The way you act in these circumstances comes back to the processes you have in place that define what happens. 

At the first sign of customer discontent do you madly rush to offer them a discount to keep them happy? Or do you pragmatically deal with them after an internal review so you know the answers before the questions have even been asked? 

If you’re the latter, you have a process in place to govern how you operate. 

Kissflow, and online project management tool, suggests thats processes are important for seven reasons as they:

  • Identify what tasks are important to your larger business goals
  • Improve efficiency
  • Streamline communication between people/functions/departments
  • Set approvals to ensure accountability and an optimum use of resources
  • Prevent chaos from creeping into your day-to-day operations
  • Standardise a set of procedures to complete tasks that really matter to your business

A process allows you to make informed decisions about what’s important to you and your small business (and grade priority). 

Systems need processes and both need to be repeatable. 

The importance of repeatability in small business

Developing the most groundbreaking systems and creating high-end processes will look great, but if they’re not repeatable they won’t work.
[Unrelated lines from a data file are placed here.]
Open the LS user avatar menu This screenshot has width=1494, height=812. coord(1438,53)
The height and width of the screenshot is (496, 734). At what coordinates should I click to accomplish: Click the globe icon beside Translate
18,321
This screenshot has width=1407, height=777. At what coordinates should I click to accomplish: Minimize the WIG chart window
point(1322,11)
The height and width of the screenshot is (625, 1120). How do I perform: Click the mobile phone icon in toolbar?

This is a critical crossroad in small business and often an area where many fall short. 

A leader will be told of a problem by a staff member and the leader will devise a solution (or a system to deal with it). Then the leader will inform staff about how to act when the same thing happens again (or a process). And it works for the first few times, but then as staff get busier and aren’t truly confident working through the new process, so they fall back into bad habits. 
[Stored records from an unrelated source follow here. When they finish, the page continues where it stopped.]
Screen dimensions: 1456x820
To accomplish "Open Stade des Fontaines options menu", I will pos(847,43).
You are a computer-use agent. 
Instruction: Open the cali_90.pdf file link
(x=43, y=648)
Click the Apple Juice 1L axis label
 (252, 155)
When talking about this to a client of mine, he told me he had experience of this in his first job. Working at the layby section of a retail company, he told a customer she couldn’t pay off her layby on credit card (which for some ridiculous reason was company policy). 
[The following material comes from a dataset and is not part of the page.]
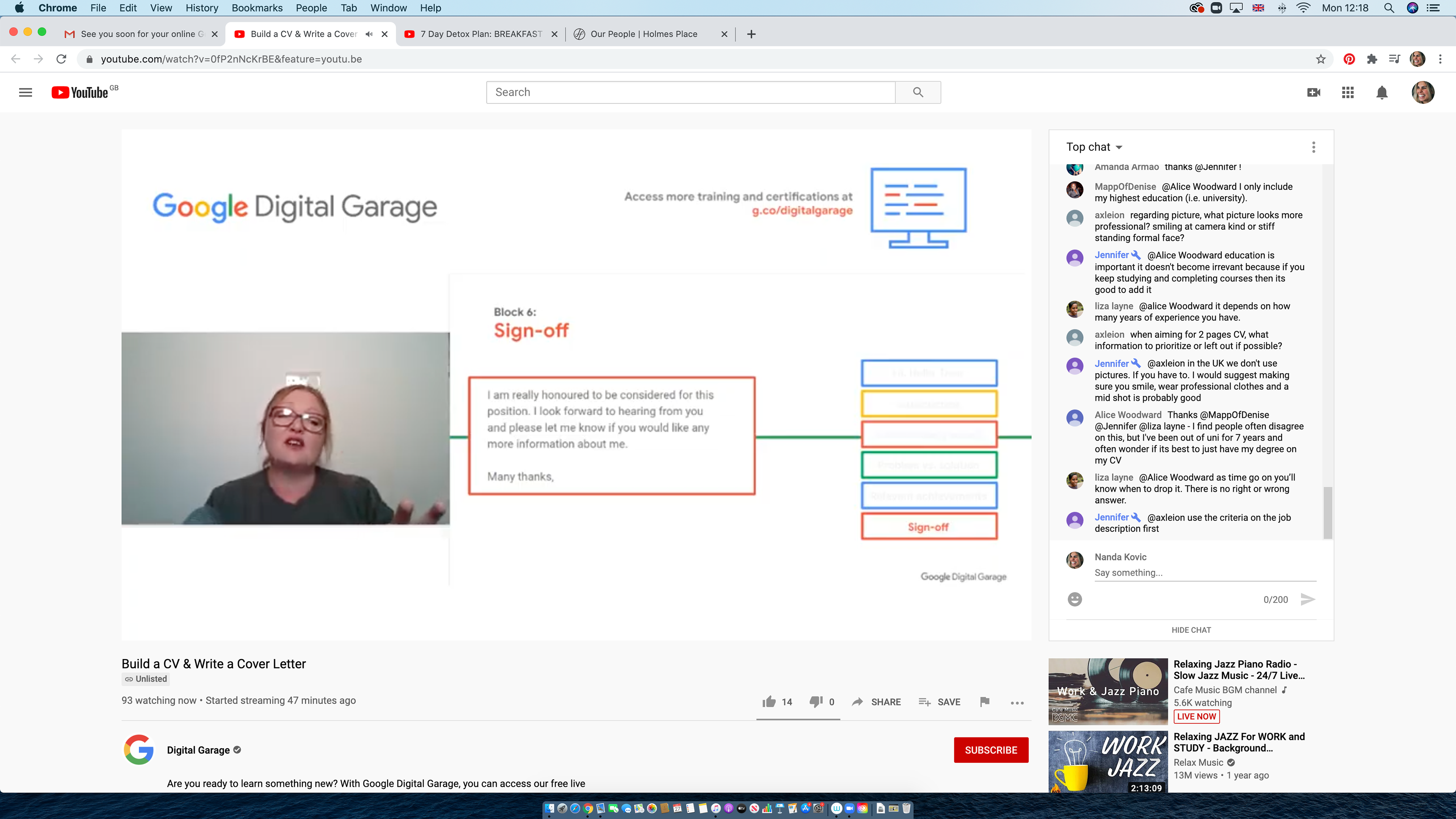Click the HIDE CHAT button
This screenshot has width=1456, height=819.
1191,630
So my client, as a young kid, was simply sticking to the system and process, but the customer kicked up an abusive stink and demanded to speak to a manager. On arrival, the manager listened to both parties and promptly told my client to just do want the customer wanted and walked away. 

What do you think my client did the next time he was dealing with an aggressive customer? Because his manager failed to implement the system and processes, my client didn’t bother repeating what was company policy. 

Just like that, there’s a breakdown. 

If systems and processes aren’t easy to repeat and aren’t consistently done so right across the spectrum (from the top down), it will soon result in just another thing that sounded good at the time. 

Like anything in business, success comes down to a system and a process that’s achievable 

Knowledge is power and you acquire that knowledge through gathering information to make informed decisions that drive you towards your goals. 

From here, you need to identify beneficial systems to combat situations that take you away from your goals, develop processes to improve how you operate and make them repeatable everytime.